> ASSIGNED TASK
Take the records below and copy them exactly.

EXCERPTED RECORDS: Begin

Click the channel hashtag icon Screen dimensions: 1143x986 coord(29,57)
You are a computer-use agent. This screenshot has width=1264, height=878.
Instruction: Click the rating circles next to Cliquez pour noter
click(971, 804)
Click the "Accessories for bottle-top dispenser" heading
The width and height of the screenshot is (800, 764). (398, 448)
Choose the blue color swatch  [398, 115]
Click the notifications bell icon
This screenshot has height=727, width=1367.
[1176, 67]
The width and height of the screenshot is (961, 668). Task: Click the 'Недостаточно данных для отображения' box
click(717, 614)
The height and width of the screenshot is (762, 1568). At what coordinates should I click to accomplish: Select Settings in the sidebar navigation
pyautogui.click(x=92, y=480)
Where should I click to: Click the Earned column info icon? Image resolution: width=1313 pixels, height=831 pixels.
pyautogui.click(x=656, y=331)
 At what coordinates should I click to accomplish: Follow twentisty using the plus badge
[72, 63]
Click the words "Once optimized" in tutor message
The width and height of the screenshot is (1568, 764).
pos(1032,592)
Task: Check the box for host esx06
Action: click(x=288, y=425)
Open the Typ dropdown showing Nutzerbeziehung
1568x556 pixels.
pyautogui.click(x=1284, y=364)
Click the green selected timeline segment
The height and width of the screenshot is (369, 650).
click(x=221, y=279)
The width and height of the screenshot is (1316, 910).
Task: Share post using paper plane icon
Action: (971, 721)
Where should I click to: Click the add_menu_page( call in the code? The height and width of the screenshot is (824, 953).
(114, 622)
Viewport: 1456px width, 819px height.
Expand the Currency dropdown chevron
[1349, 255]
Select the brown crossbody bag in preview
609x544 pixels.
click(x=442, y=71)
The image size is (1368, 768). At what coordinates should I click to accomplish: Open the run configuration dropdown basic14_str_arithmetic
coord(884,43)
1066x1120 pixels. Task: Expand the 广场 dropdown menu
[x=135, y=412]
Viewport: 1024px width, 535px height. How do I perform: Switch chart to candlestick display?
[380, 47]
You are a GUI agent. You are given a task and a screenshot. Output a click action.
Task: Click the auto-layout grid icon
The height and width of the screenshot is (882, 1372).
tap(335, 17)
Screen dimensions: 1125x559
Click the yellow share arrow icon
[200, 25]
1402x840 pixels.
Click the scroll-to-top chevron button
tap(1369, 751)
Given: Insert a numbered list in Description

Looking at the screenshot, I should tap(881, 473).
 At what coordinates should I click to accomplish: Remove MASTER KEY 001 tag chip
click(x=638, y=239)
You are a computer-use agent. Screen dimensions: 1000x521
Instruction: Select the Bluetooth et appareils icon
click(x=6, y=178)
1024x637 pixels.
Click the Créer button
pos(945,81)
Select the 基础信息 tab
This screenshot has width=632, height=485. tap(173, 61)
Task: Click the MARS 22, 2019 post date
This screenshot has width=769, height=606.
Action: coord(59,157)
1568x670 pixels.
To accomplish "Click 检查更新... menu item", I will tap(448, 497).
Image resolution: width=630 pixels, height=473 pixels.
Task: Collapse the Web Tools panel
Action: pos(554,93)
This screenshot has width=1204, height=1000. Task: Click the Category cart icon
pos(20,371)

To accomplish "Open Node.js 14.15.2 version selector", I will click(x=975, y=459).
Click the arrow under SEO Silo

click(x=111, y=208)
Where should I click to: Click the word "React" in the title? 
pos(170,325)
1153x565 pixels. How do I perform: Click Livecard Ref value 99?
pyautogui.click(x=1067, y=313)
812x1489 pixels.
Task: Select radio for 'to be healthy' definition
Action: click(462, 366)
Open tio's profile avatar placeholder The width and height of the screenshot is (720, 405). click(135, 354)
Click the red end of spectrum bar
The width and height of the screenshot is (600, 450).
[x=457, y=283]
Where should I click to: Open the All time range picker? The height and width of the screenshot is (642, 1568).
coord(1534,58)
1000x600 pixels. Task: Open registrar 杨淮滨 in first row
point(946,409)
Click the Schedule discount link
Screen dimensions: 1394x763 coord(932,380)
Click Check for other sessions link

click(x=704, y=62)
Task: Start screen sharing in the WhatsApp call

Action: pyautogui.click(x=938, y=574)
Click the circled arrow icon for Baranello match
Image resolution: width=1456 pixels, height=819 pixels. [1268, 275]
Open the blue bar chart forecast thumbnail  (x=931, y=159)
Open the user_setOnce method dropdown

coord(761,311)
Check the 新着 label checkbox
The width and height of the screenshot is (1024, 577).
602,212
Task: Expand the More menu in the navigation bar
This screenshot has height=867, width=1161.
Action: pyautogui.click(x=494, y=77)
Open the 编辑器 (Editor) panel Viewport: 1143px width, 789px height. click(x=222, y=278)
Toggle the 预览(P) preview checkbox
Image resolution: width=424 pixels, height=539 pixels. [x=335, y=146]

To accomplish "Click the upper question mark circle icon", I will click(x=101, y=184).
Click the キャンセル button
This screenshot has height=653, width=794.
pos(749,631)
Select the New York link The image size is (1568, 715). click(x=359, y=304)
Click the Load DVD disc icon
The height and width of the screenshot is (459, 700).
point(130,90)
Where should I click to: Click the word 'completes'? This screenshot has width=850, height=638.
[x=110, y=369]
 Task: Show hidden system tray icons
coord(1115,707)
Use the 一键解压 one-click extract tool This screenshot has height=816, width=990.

EXCERPTED RECORDS: End

> COMPLETED TASK
Click the channel hashtag icon Screen dimensions: 1143x986 coord(29,57)
You are a computer-use agent. This screenshot has width=1264, height=878.
Instruction: Click the rating circles next to Cliquez pour noter
click(971, 804)
Click the "Accessories for bottle-top dispenser" heading
The width and height of the screenshot is (800, 764). (398, 448)
Choose the blue color swatch  [398, 115]
Click the notifications bell icon
This screenshot has height=727, width=1367.
[1176, 67]
The width and height of the screenshot is (961, 668). Task: Click the 'Недостаточно данных для отображения' box
click(717, 614)
The height and width of the screenshot is (762, 1568). At what coordinates should I click to accomplish: Select Settings in the sidebar navigation
pyautogui.click(x=92, y=480)
Where should I click to: Click the Earned column info icon? Image resolution: width=1313 pixels, height=831 pixels.
pyautogui.click(x=656, y=331)
 At what coordinates should I click to accomplish: Follow twentisty using the plus badge
[72, 63]
Click the words "Once optimized" in tutor message
The width and height of the screenshot is (1568, 764).
pos(1032,592)
Task: Check the box for host esx06
Action: click(x=288, y=425)
Open the Typ dropdown showing Nutzerbeziehung
1568x556 pixels.
pyautogui.click(x=1284, y=364)
Click the green selected timeline segment
The height and width of the screenshot is (369, 650).
click(x=221, y=279)
The width and height of the screenshot is (1316, 910).
Task: Share post using paper plane icon
Action: (971, 721)
Where should I click to: Click the add_menu_page( call in the code? The height and width of the screenshot is (824, 953).
(114, 622)
Viewport: 1456px width, 819px height.
Expand the Currency dropdown chevron
[1349, 255]
Select the brown crossbody bag in preview
609x544 pixels.
click(x=442, y=71)
The image size is (1368, 768). At what coordinates should I click to accomplish: Open the run configuration dropdown basic14_str_arithmetic
coord(884,43)
1066x1120 pixels. Task: Expand the 广场 dropdown menu
[x=135, y=412]
Viewport: 1024px width, 535px height. How do I perform: Switch chart to candlestick display?
[380, 47]
You are a GUI agent. You are given a task and a screenshot. Output a click action.
Task: Click the auto-layout grid icon
The height and width of the screenshot is (882, 1372).
tap(335, 17)
Screen dimensions: 1125x559
Click the yellow share arrow icon
[200, 25]
1402x840 pixels.
Click the scroll-to-top chevron button
tap(1369, 751)
Given: Insert a numbered list in Description

Looking at the screenshot, I should tap(881, 473).
 At what coordinates should I click to accomplish: Remove MASTER KEY 001 tag chip
click(x=638, y=239)
You are a computer-use agent. Screen dimensions: 1000x521
Instruction: Select the Bluetooth et appareils icon
click(x=6, y=178)
1024x637 pixels.
Click the Créer button
pos(945,81)
Select the 基础信息 tab
This screenshot has width=632, height=485. tap(173, 61)
Task: Click the MARS 22, 2019 post date
This screenshot has width=769, height=606.
Action: coord(59,157)
1568x670 pixels.
To accomplish "Click 检查更新... menu item", I will tap(448, 497).
Image resolution: width=630 pixels, height=473 pixels.
Task: Collapse the Web Tools panel
Action: pos(554,93)
This screenshot has width=1204, height=1000. Task: Click the Category cart icon
pos(20,371)

To accomplish "Open Node.js 14.15.2 version selector", I will click(x=975, y=459).
Click the arrow under SEO Silo

click(x=111, y=208)
Where should I click to: Click the word "React" in the title? 
pos(170,325)
1153x565 pixels. How do I perform: Click Livecard Ref value 99?
pyautogui.click(x=1067, y=313)
812x1489 pixels.
Task: Select radio for 'to be healthy' definition
Action: click(462, 366)
Open tio's profile avatar placeholder The width and height of the screenshot is (720, 405). click(135, 354)
Click the red end of spectrum bar
The width and height of the screenshot is (600, 450).
[x=457, y=283]
Where should I click to: Open the All time range picker? The height and width of the screenshot is (642, 1568).
coord(1534,58)
1000x600 pixels. Task: Open registrar 杨淮滨 in first row
point(946,409)
Click the Schedule discount link
Screen dimensions: 1394x763 coord(932,380)
Click Check for other sessions link

click(x=704, y=62)
Task: Start screen sharing in the WhatsApp call

Action: pyautogui.click(x=938, y=574)
Click the circled arrow icon for Baranello match
Image resolution: width=1456 pixels, height=819 pixels. [1268, 275]
Open the blue bar chart forecast thumbnail  (x=931, y=159)
Open the user_setOnce method dropdown

coord(761,311)
Check the 新着 label checkbox
The width and height of the screenshot is (1024, 577).
602,212
Task: Expand the More menu in the navigation bar
This screenshot has height=867, width=1161.
Action: pyautogui.click(x=494, y=77)
Open the 编辑器 (Editor) panel Viewport: 1143px width, 789px height. click(x=222, y=278)
Toggle the 预览(P) preview checkbox
Image resolution: width=424 pixels, height=539 pixels. [x=335, y=146]

To accomplish "Click the upper question mark circle icon", I will click(x=101, y=184).
Click the キャンセル button
This screenshot has height=653, width=794.
pos(749,631)
Select the New York link The image size is (1568, 715). click(x=359, y=304)
Click the Load DVD disc icon
The height and width of the screenshot is (459, 700).
point(130,90)
Where should I click to: Click the word 'completes'? This screenshot has width=850, height=638.
[x=110, y=369]
 Task: Show hidden system tray icons
coord(1115,707)
Use the 一键解压 one-click extract tool This screenshot has height=816, width=990.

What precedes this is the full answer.